*DESCRIPTION OF THE TASK:* Recast the data lines from the one containing "The width and" through the one containing "point(16,284)", both included, as a Markdown table with the columns Row and Data line, leaving out blank lines and pictures.

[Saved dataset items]
***

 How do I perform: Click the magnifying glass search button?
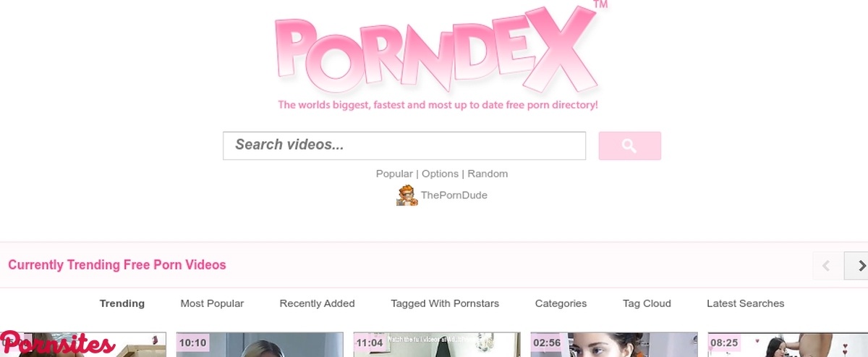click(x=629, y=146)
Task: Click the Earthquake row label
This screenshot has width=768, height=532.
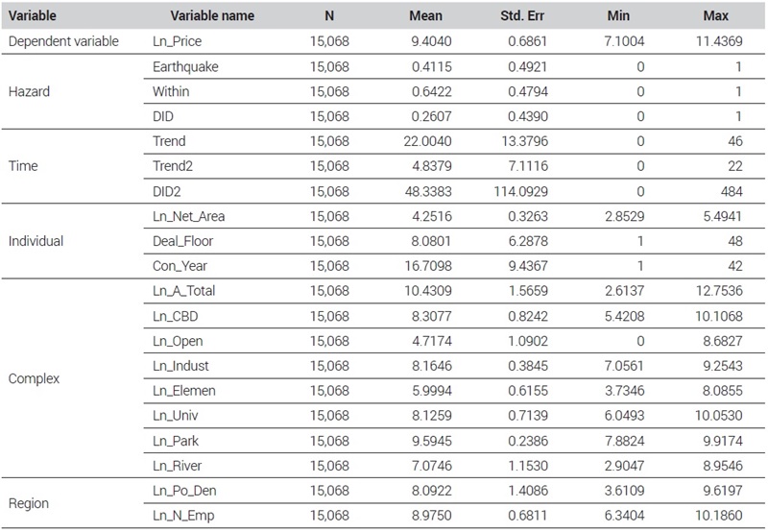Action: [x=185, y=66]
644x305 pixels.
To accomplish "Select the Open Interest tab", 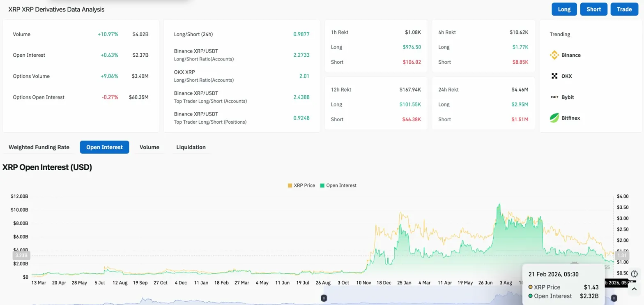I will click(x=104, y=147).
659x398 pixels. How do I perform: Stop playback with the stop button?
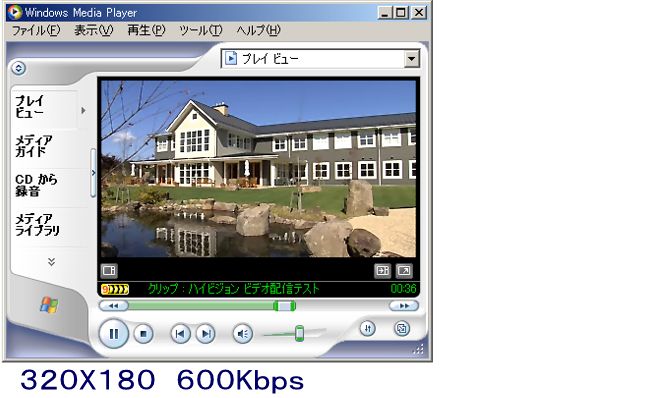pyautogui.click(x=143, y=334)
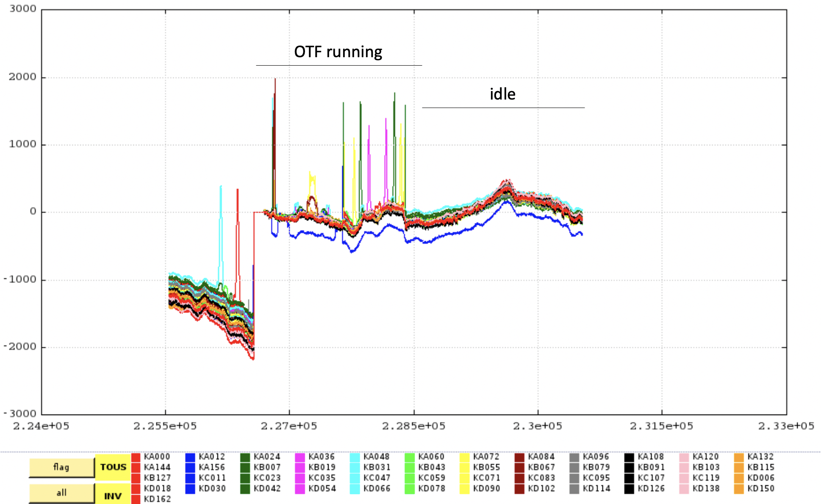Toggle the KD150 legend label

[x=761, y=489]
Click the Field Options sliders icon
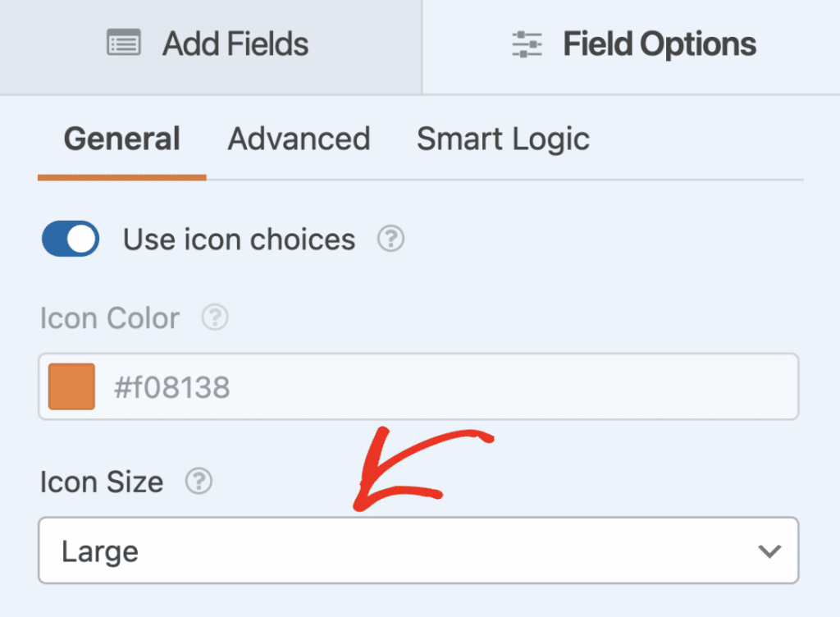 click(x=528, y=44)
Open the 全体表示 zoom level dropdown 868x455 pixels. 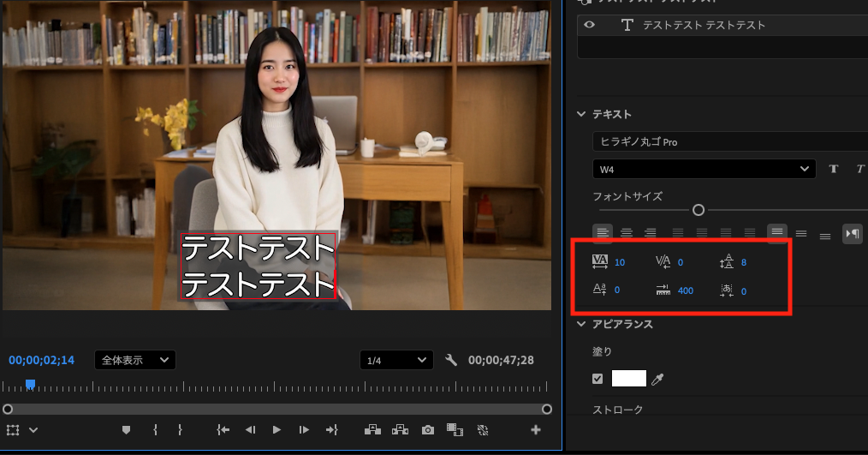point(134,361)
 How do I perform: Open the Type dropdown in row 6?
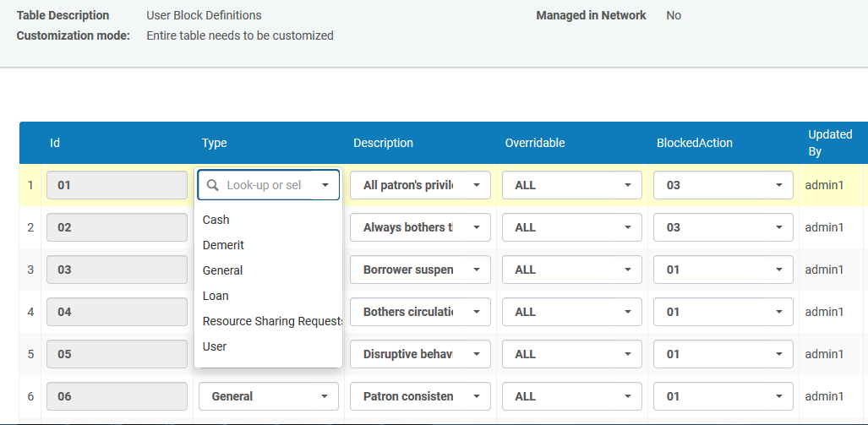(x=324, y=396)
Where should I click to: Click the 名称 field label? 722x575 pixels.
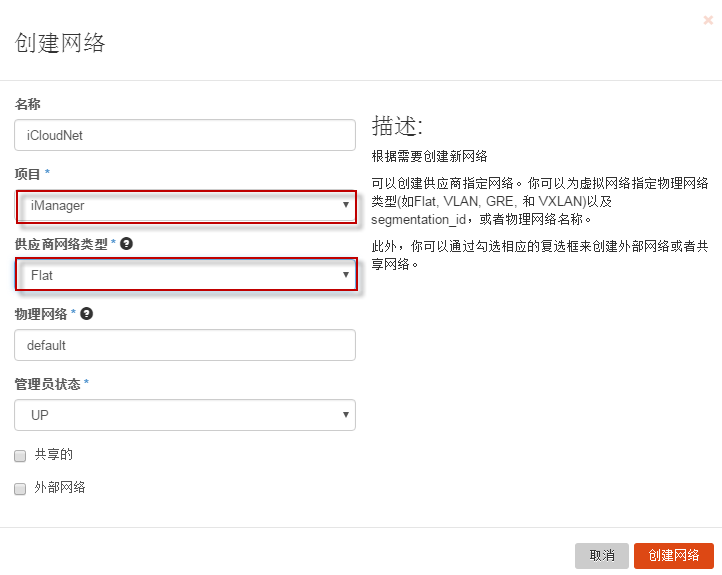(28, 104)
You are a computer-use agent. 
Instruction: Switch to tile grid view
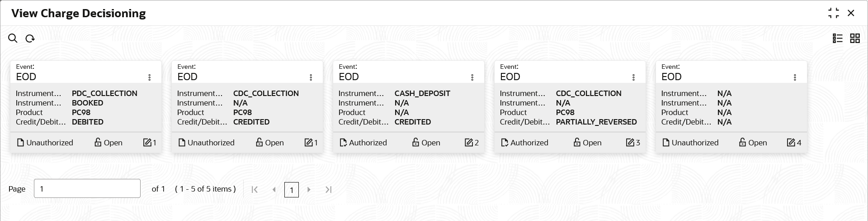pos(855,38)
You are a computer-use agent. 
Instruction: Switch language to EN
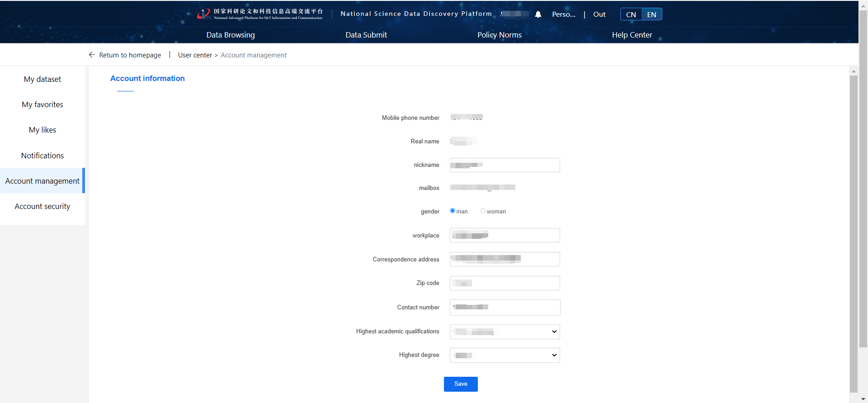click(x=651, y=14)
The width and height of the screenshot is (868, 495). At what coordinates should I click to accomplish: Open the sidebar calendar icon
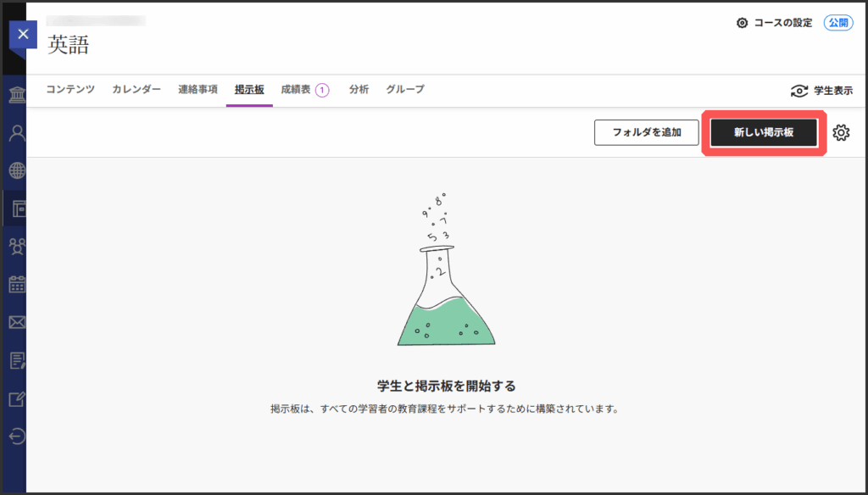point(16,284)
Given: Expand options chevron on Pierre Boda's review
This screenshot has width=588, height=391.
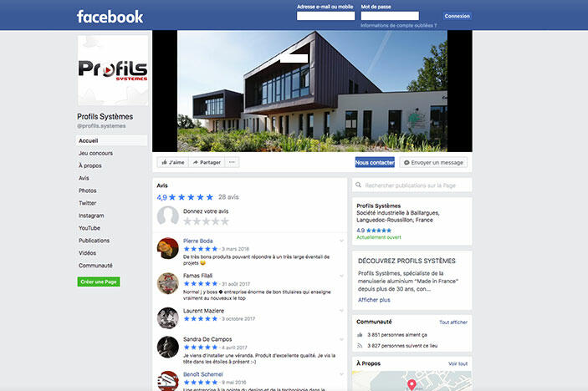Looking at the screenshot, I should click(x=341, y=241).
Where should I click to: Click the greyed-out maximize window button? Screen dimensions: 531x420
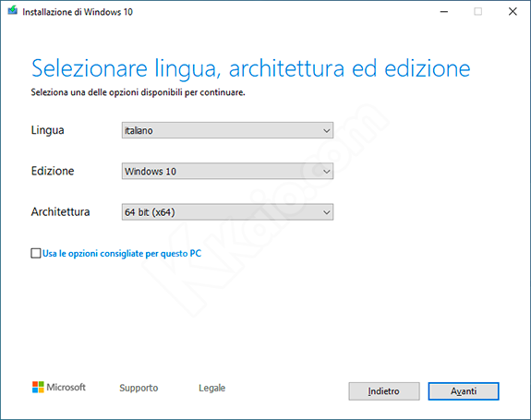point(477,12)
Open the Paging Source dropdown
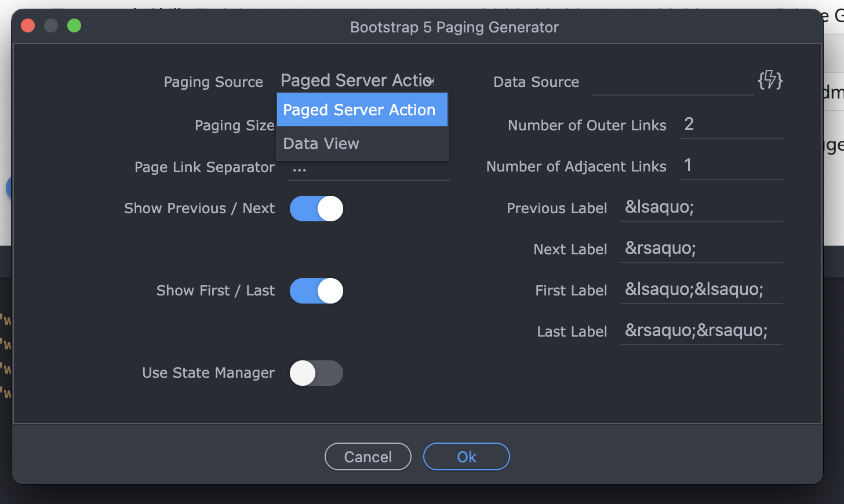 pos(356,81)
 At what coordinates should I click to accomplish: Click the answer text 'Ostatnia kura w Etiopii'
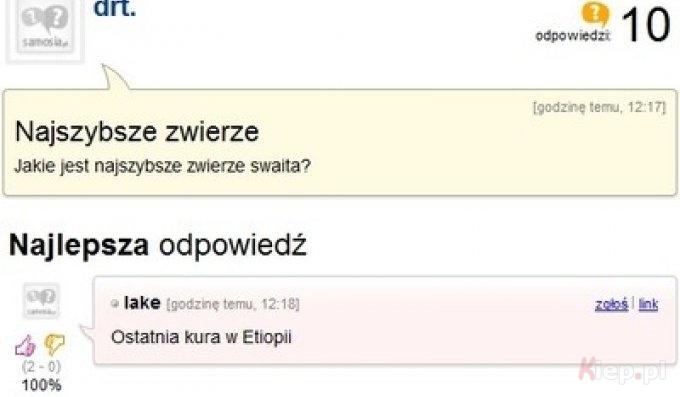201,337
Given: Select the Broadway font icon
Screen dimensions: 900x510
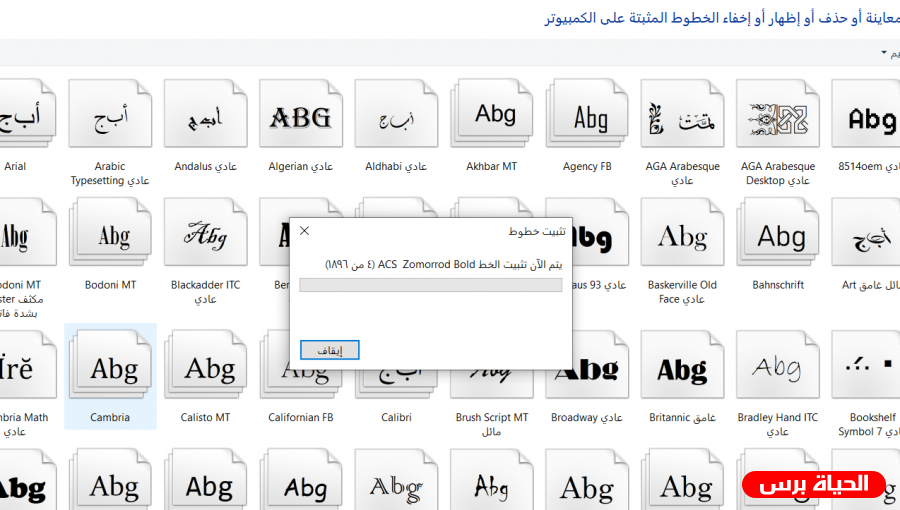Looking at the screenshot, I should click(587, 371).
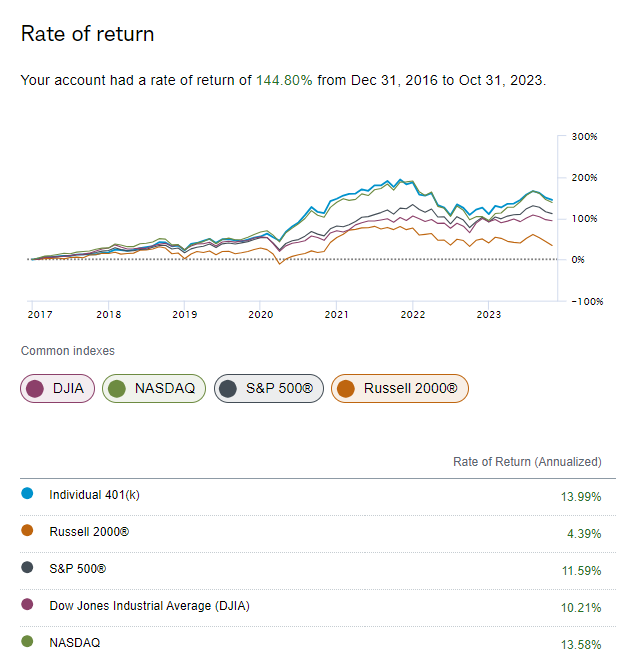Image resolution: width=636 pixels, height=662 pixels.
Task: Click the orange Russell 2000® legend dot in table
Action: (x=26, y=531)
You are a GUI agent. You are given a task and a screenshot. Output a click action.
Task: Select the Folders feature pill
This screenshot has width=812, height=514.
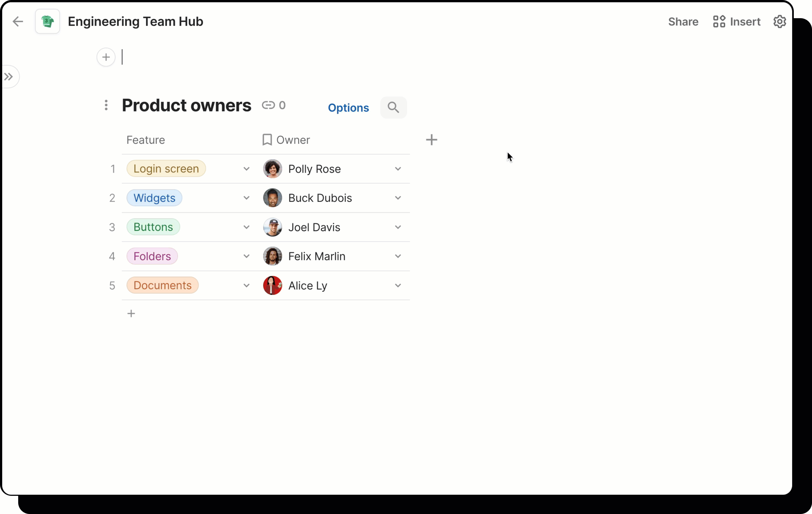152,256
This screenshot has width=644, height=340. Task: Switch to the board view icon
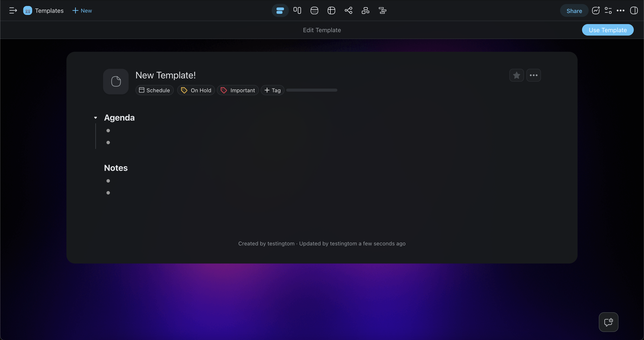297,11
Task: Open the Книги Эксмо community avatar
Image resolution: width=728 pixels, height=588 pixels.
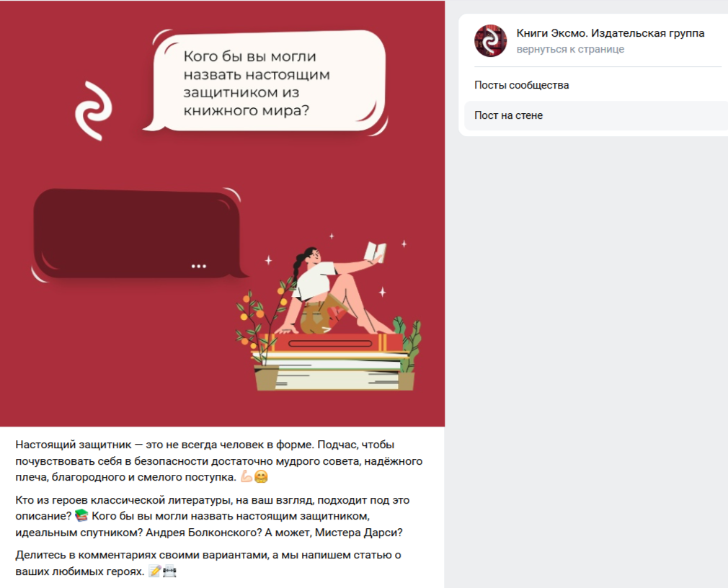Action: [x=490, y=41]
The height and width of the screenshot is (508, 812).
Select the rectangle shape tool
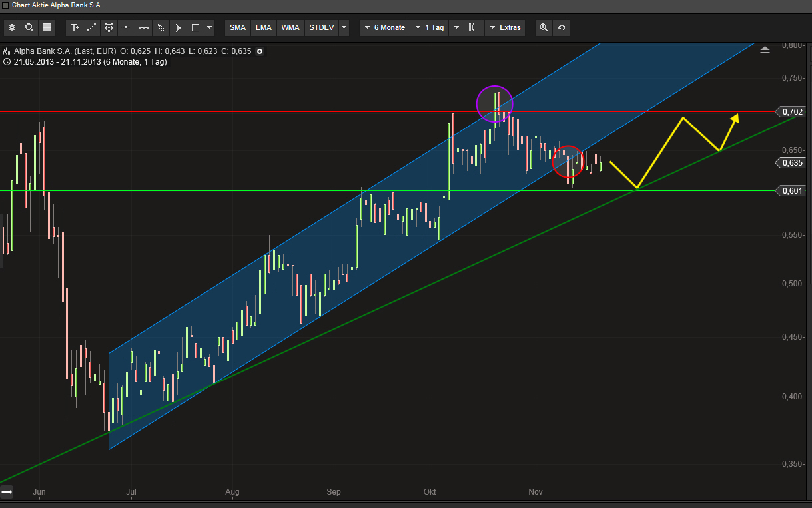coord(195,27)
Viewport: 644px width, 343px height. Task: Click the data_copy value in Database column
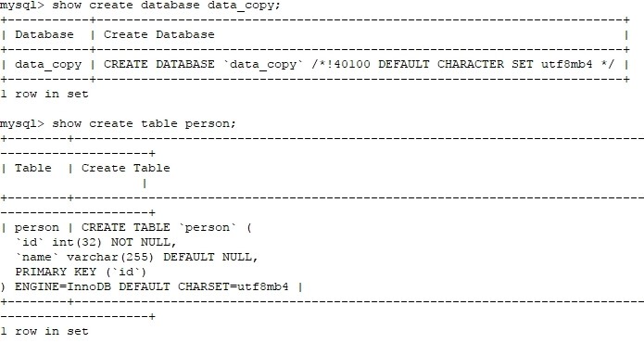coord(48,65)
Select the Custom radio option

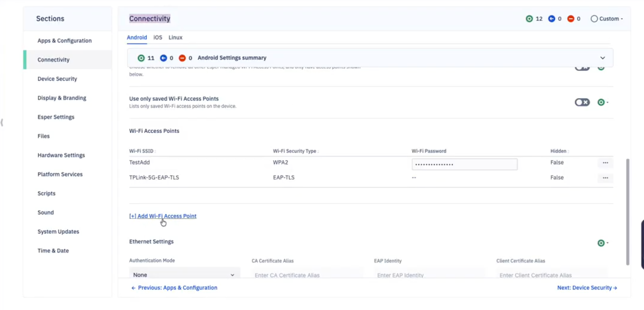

***

*SOLUTION TO THIS TASK:*
| Row | Data line |
|---|---|
| 1 | The width and height of the screenshot is (868, 495). At what coordinates should I click to accomplish: Open the sidebar calendar icon |
| 2 | point(16,284) |